Dans son récit la Montagne ardente (2026), Philippe Manevy se montre sensible à la comparaison entre ses «deux pays» (p. 127, p. 279, p. 282), la France (d’origine) et le Québec (d’adoption).
C’est notamment le cas en matière d’accent (familial) :
Il n’en reste rien, aujourd’hui. Quand l’ai-je perdu ? Sans doute au cours de mes études parisiennes, où cette marque de provincialisme me semblait accentuer mon infériorité. L’effacement s’est opéré assez vite, puisqu’en deux ans à peine, je devisais comme n’importe quel intello de la rive gauche. Et c’est un dernier sujet d’étonnement : comment ai-je fait, moi qui suis incapable d’adopter le bon accent quand j’apprends une langue étrangère, moi qui ne parviens pas à me fondre dans la langue québécoise pour passer inaperçu ? Quelle force impérieuse m’a poussé à effacer, dans ma voix, celle de mon père et celle de [mon grand-père] Joseph ? (p. 108)
Réglons une première chose : la «langue québécoise», ça n’existe pas. Au Québec, on parle français, français du Québec, français québécois, mais pas une langue à part, différente du français. (Oui, c’est une des nombreuses marottes de l’Oreille tendue.
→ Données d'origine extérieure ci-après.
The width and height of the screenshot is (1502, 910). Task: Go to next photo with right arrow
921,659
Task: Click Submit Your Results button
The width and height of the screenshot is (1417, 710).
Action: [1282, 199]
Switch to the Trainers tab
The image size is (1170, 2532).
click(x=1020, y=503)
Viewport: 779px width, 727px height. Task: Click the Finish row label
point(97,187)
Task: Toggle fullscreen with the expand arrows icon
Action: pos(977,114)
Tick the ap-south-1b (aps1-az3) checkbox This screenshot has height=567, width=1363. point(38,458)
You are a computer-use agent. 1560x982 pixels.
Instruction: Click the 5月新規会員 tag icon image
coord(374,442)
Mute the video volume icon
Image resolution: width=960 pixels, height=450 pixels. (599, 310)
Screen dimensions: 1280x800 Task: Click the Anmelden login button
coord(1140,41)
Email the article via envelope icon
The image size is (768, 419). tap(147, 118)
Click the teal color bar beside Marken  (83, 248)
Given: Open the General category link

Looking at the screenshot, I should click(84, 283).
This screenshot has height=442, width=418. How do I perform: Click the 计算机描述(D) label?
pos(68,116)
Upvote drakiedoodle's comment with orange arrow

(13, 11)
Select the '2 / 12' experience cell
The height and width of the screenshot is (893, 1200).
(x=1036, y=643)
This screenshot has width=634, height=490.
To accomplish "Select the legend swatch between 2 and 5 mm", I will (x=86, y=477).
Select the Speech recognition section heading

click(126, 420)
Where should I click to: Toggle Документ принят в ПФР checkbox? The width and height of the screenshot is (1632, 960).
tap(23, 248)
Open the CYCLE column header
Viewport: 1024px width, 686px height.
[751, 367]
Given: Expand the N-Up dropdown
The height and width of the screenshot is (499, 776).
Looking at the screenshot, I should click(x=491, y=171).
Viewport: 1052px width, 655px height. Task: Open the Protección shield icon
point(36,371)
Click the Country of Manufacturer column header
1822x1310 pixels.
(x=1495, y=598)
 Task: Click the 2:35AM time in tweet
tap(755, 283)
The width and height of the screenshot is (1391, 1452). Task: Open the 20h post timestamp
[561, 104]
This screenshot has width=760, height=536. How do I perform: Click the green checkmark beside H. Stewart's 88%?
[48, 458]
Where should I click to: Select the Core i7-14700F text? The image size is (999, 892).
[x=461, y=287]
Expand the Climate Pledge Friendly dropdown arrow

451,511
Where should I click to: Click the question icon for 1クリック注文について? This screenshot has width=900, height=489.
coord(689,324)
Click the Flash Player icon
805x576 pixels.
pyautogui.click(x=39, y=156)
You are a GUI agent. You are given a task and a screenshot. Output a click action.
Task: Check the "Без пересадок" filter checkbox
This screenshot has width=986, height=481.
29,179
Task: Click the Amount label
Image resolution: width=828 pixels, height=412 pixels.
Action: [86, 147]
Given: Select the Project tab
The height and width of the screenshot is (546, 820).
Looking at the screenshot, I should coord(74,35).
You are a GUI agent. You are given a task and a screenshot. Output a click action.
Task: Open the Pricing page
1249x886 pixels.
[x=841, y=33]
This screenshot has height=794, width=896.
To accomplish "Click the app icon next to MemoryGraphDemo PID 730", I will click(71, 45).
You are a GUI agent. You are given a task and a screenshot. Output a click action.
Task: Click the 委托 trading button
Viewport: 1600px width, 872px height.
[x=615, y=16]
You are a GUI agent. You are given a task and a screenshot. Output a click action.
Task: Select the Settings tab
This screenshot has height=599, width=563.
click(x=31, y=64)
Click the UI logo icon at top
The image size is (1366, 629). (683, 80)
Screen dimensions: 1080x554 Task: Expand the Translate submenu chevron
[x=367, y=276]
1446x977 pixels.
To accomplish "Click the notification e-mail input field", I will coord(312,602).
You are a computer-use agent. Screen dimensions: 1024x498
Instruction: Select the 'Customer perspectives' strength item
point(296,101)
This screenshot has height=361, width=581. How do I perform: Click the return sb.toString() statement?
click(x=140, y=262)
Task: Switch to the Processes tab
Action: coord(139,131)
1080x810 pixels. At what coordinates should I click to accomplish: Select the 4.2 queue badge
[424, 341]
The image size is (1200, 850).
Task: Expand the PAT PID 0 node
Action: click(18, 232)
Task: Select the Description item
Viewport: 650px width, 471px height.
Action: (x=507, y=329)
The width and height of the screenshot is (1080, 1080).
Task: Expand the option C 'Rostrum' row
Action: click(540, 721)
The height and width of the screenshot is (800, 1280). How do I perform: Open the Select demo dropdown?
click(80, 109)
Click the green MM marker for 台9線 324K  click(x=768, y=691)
Ça va mieux, merci.)
Réglons une deuxième chose : Philippe Manevy emploie, histoire de passer «inaperçu», quelques expressions locales. Des exemples ? «Mets ça dans ta pipe, Joseph […]» (p. 125). «Les soldats démobilisés comme lui font du pouce sur les routes […]» (p. 169). Resté en France, aurait-il écrit «veston» (p. 238) ou «veste» ?
L’intégration, bref, se passe bien.
P.-S.—Faut-il lire la Montagne ardente ? Oh ! que oui !
Référence
Manevy, Philippe, la Montage ardente. Récit, Montréal, Leméac, 2026, 289 p.